It has been some months since we last published the EM Bond Snapshot. Although the topic remains the same, global risk sentiment has improved significantly recently, mainly due to hopes of monetary easing. The allocation of the Snapshot reflects our latest updated interest and FX forecast published in Augusts’ EM Briefer.
This has generally been positive for the EM currencies and while this trend might continue in the near term, we have a neutral-to-negative FX outlook on a six-month horizon for most of the currencies.
As it has been a while since the last EM Bond Snapshot, there are quite a few changes to our portfolio. We maintain an overweight position in Russia, as we have done for five consecutive times now and move Poland from neutral to overweight. Mexico stays neutral, while South Africa and Hungary are upgraded from underweight to neutral, switching positions with Turkey. The biggest change is for Brazil, which is moved to our biggest underweight, from the biggest overweight in April.
Overweight: Russia (+11.1%) and Poland (+5.1%)

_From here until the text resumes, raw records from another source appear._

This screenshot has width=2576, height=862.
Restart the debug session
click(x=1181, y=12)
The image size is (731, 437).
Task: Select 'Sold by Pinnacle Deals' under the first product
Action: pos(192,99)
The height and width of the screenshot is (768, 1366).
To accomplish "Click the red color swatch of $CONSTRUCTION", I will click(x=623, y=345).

Russia is our largest overweight this time, as we continue to be positive on the Russian economy. Russia also benefits from a positive development in carry, unlike the other countries in the portfolio. We have moved Poland to a 5% overweight, reflecting a somewhat positive outlook for the zloty in the medium term plus the attractive carry.

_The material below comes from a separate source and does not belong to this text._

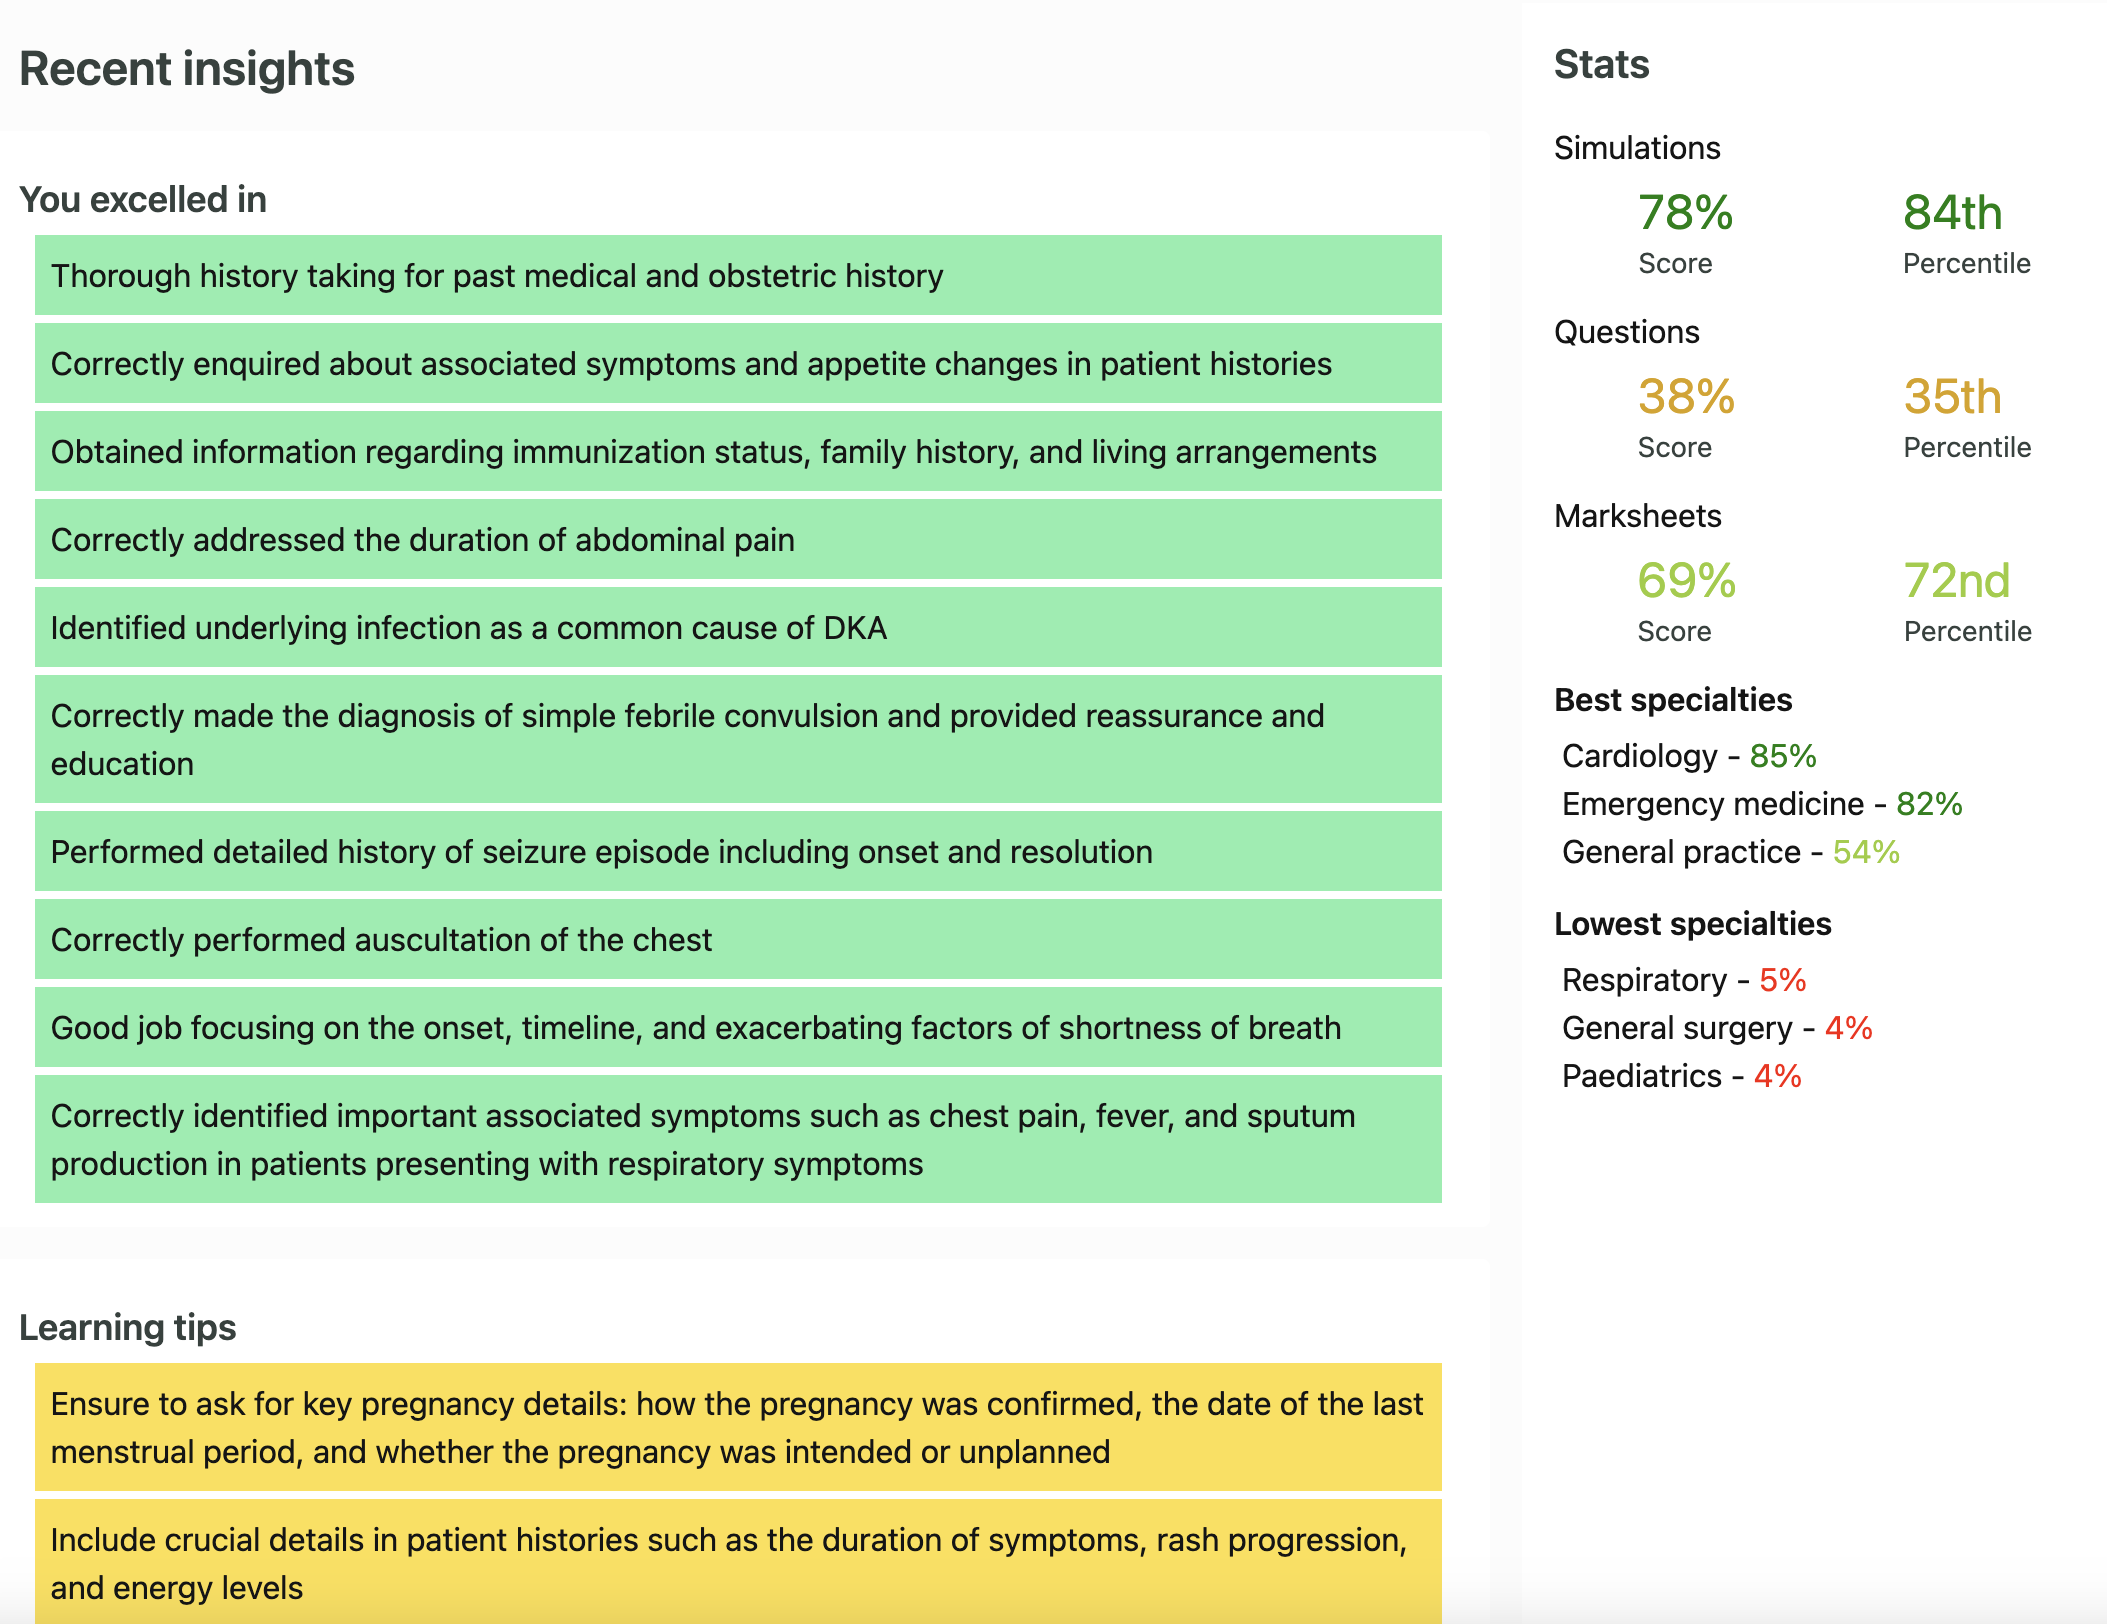
Task: Select the Simulations score percentage
Action: (1686, 213)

Neutral: Mexico (+2.5%), Hungary (+0.5%) and South Africa (-0.1%)
In the neutral range we have kept Mexico, bordering on overweight, as the economy continues to do well, while the peso seems to be trading at a fair level after the recent rebound. Here we also have Hungary and South Africa, both of which we were fairly underweight on in April. Although we still view the Hungarian economy as fundamentally very weak, there is attractive carry on the forint in the short term and a benign financial environment that is likely to support it. The outlook for South Africa is still relatively weak and the upgrade to neutral is mostly a consequence of the fact that the rand is trading at a less overvalued level than before the summer and risk to the rand is still clearly on the weaker side.
Underweight: Turkey (-4.4%) and Brazil (-14.5%)
We have moved Brazil to a significant underweight, to reflect that we have become rather pessimistic on Brazilian growth, as domestic demand is slowing together with a weak outlook for the major export partners. Carry has also come down and the potential for further monetary easing means that we also have a relatively weak outlook for the real on a six-month horizon. For Turkey, the underweight is caused by a weak lira forecast on a six-month horizon.